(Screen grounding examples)
☆ ☆ ☆ ☆ ☆
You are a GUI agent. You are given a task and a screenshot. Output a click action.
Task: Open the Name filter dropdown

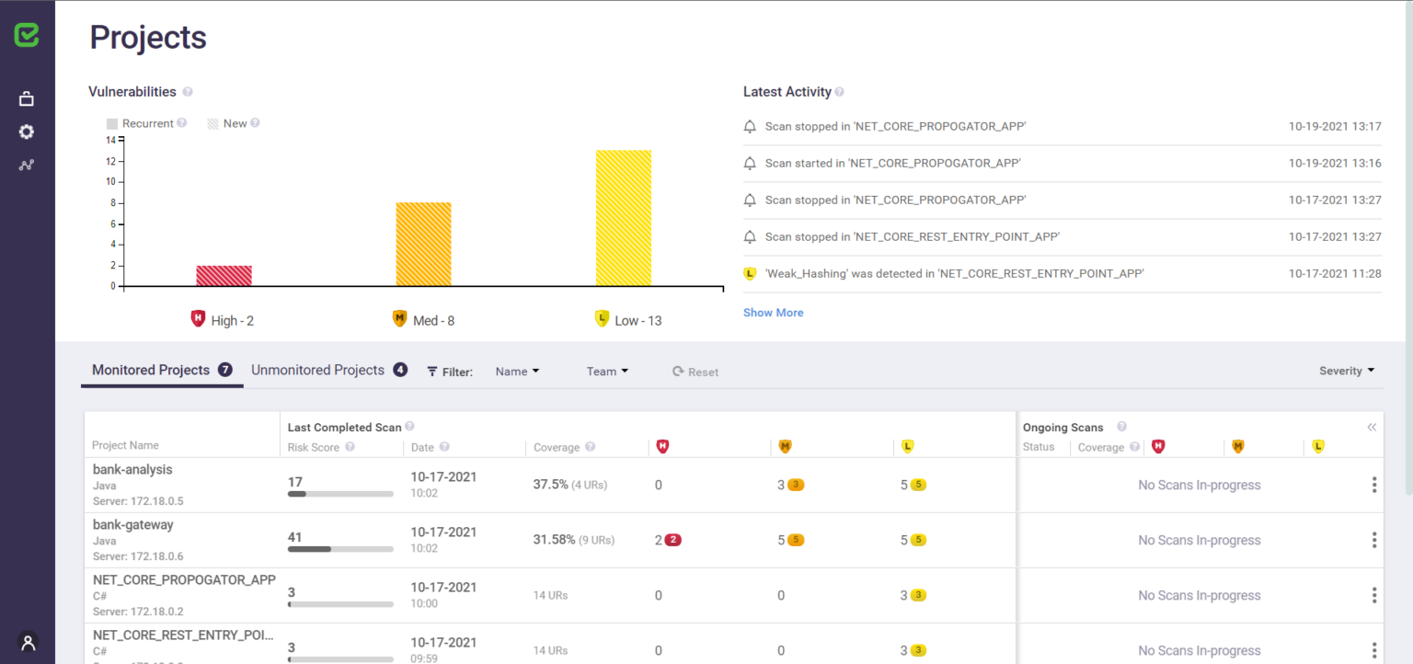pyautogui.click(x=516, y=371)
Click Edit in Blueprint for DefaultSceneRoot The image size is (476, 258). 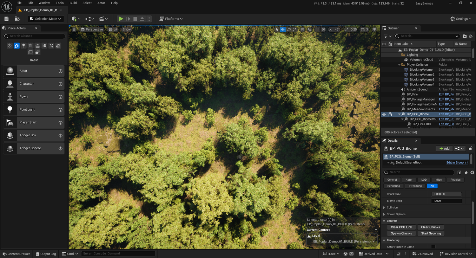coord(457,162)
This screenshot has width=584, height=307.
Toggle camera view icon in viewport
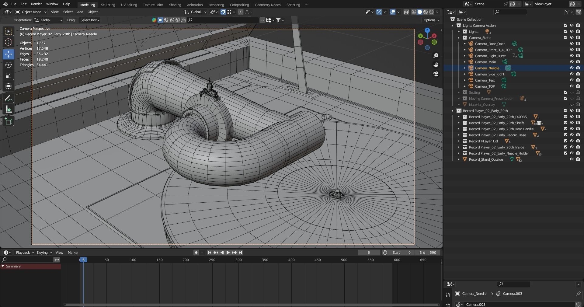click(436, 74)
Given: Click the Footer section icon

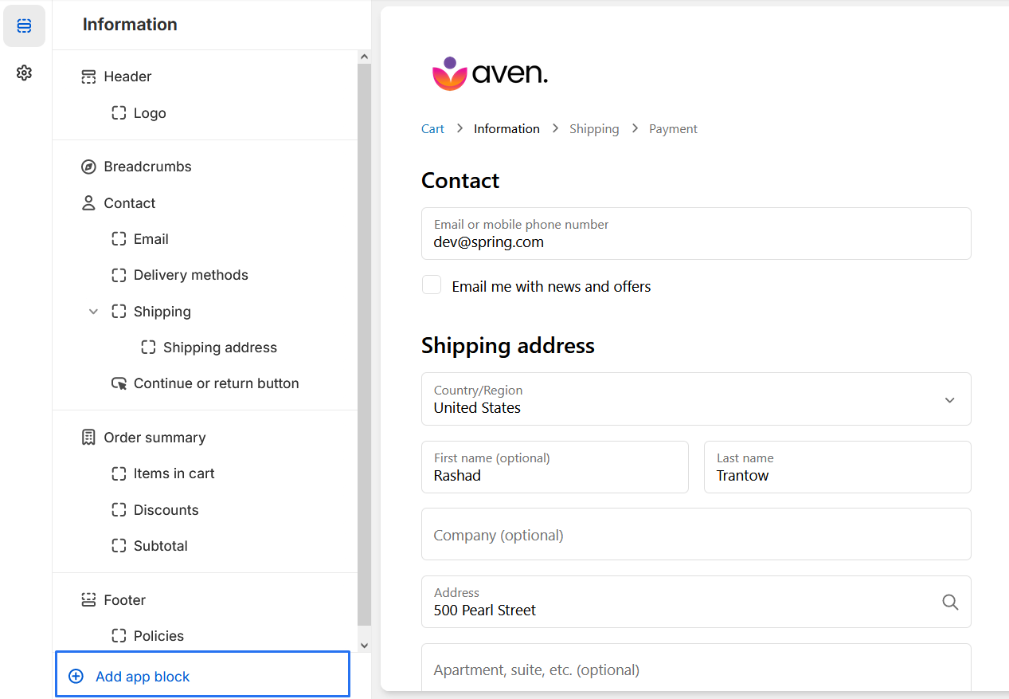Looking at the screenshot, I should tap(88, 600).
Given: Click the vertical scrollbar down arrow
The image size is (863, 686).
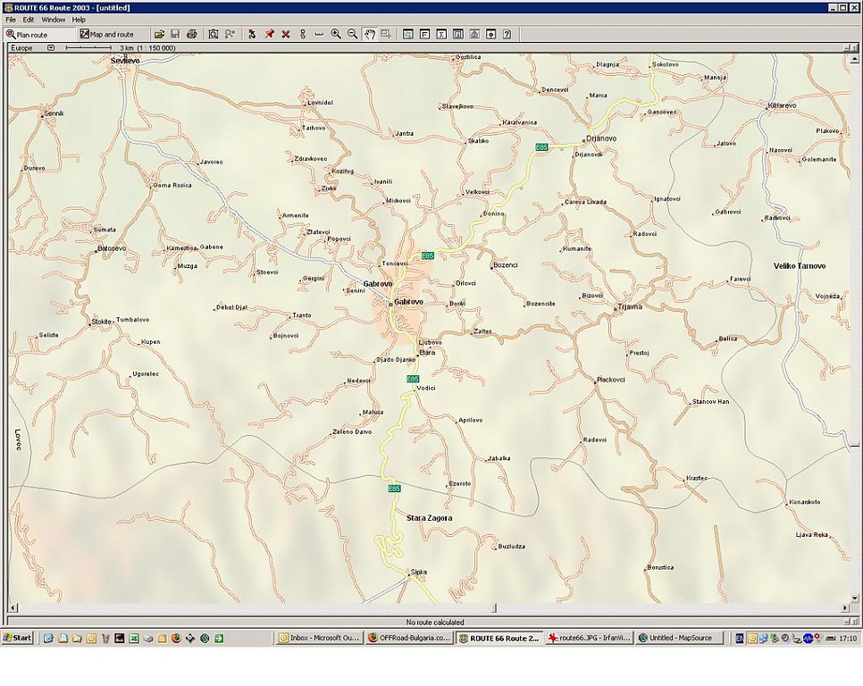Looking at the screenshot, I should (856, 597).
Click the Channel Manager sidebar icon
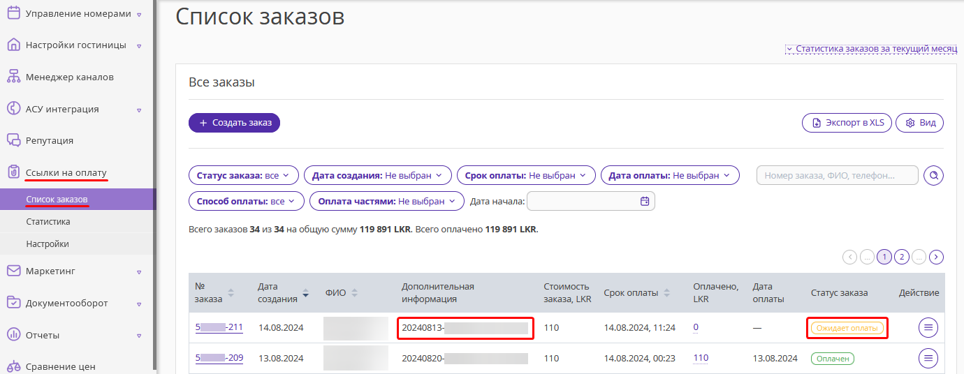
☆ ☆ ☆ ☆ ☆
# Problem to solve
Rewrite the rows starting with the line that contains "Given: Click the vertical" and continuing through the end of the rows, changing "scrollbar" to "scroll bar" and leaving everything else unchanged. Leave the pictures out of your answer.

# Output below
Given: Click the vertical scroll bar down arrow
The image size is (863, 686).
Looking at the screenshot, I should (856, 597).
Click the Channel Manager sidebar icon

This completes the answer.